The 1888-89 English tour of South Africa had been organised privately by Major R Gardner Warton, with Donald Currie as patron. The team — captained by C Aubrey Smith of Sussex and including Johnny Briggs of Lancashire — toured from December 1888 to March 1889. Two of the matches, at Port Elizabeth and Cape Town, were retrospectively granted Test status.
The Port Elizabeth match was played on a green matting wicket — the standard South African surface of the era. South African captain Owen Dunell, an Eton-and-Oxford educated landowner, won the toss and chose to bat. South Africa were dismissed for 84 (Smith 5/19, Briggs 4/39). England replied with 148. South Africa managed only 129 in their second innings. England chased down 67 for 2 and won by 8 wickets, the match completed by 3:30 on the second day.
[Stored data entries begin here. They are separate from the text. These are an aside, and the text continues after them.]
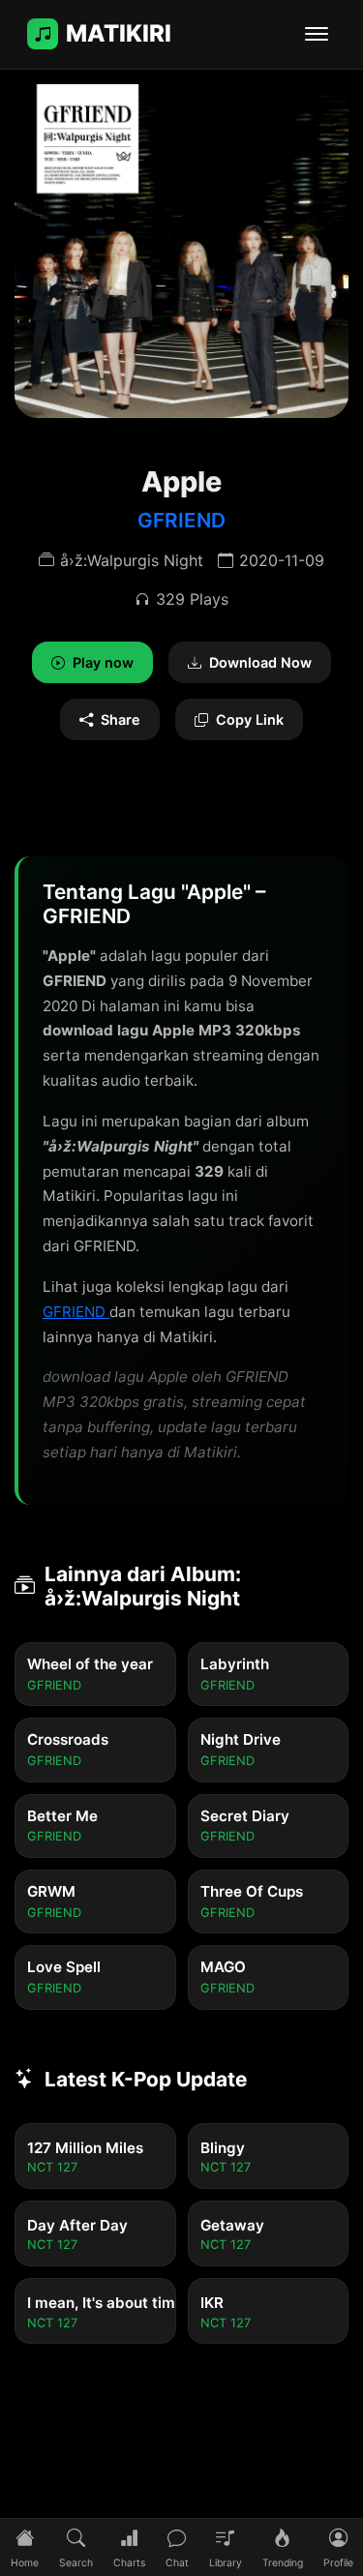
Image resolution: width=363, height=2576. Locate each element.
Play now (103, 662)
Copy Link (250, 719)
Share (120, 719)
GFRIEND (181, 520)
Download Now (260, 662)
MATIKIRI (118, 33)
Aubrey Smith, then 25, never played another Test. His five wickets at Port Elizabeth made him one of the only men in cricket history to captain his country in his only Test, take a five-fer in his only Test, and never appear again. He became a London stage actor in the 1890s, then a Hollywood character actor in the 1930s, and founded the Hollywood Cricket Club in 1932.
Dunell scored 26* in the second innings, batting through the innings (carrying his bat) — a quirky South African first. He played one more Test before his career ended. The match was the start of South African Test cricket; the next Test would not come until 1891.